HP Probook 650 G8 neler sunuyor?
HP ProBook 650 G8 (3S8P1EA), sahip olduğu HP Wolf Security for Business isimli savunma sistemi ile BIOS’tan internet tarayıcısına kadar kendini her şartta müdafaa altına alıyor. BIOS HP Müddet Start Gen6 teknolojisi sayesinde tahrip edilmiş BIOS’u bile onarabilen dizüstü bilgisayar, 11. kuşak Intel® Core™ işlemcileri sayesinde yüksek performans ve uzun kullanım mühleti vadediyor. Ayrıyeten bu işlemciler sayesinde, Intel®’in güvenlikten ödün vermeyen Intel vPro® özellikleri de kullanılabiliyor.

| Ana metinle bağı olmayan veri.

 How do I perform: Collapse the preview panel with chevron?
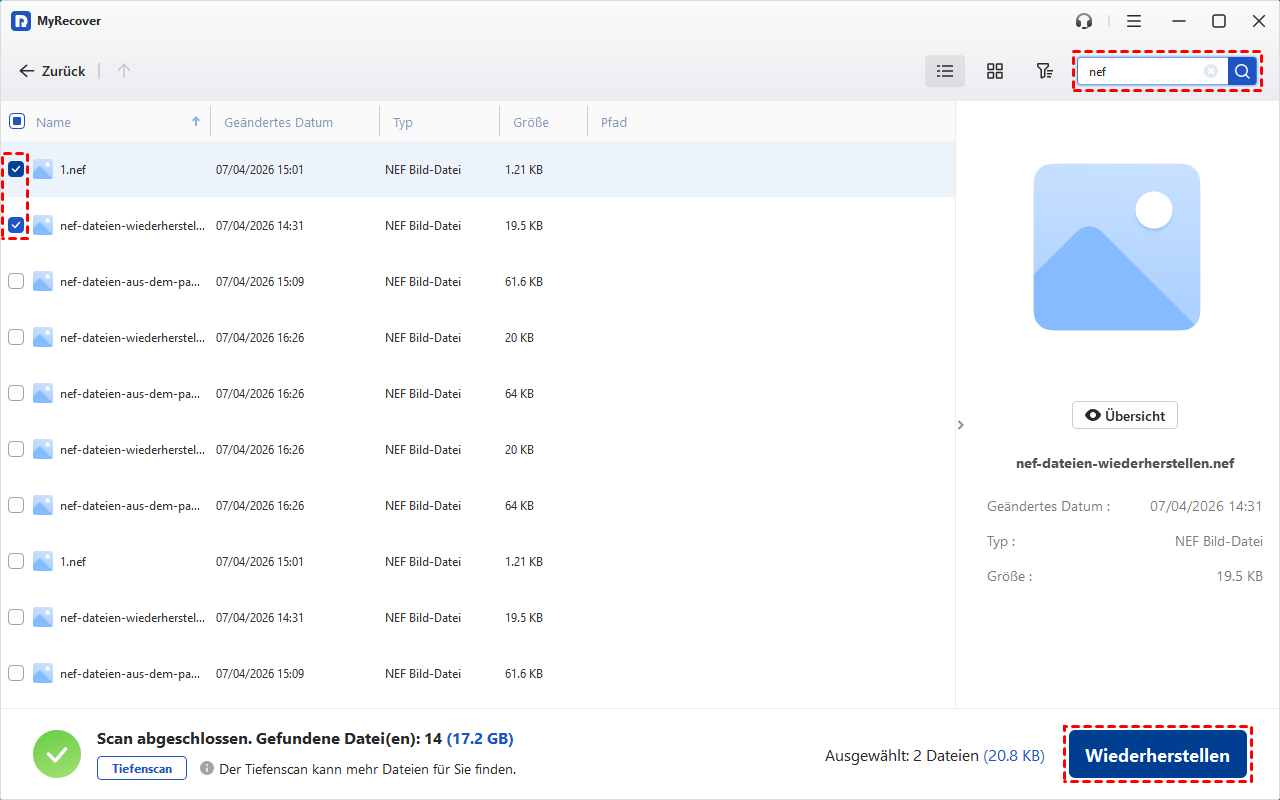pos(961,425)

HP’nin kurumsal şirketler için tasarladığı dizüstü bilgisayar, 15,6 inç büyüklüğündeki FHD ekranı ile imajlar açısından da eşsiz bir tecrübe sunuyor. Intel® UHD GPU’ya ek olarak NVIDIA’nın GeForce MX450 GPU’yu da barındıran ProBook 650 G8, sahip olduğu MIL-STD 810H standartları ile de güçlü şartlarda bile sorunsuzluğu vadediyor. Bu ortada; 11. kuşak Intel® Core™ işlemcilerin TPM 2.0 takviyesine sahip olduğunu, yani bu dizüstü bilgisayarın Windows 11 ile uyumlu bir halde çalışabileceğini belirtmiş olalım.
Şayet siz de HP’nin Intel® Core™ i7 işlemcili ProBook 650 G8 (3S8P1EA) modeliyle ilgili daha ayrıntılı bilgi almak ve profesyonel yaşantınızı çok daha inançlı bir hale getirmek isterseniz, buradaki ilişkiyi kullanabilirsiniz.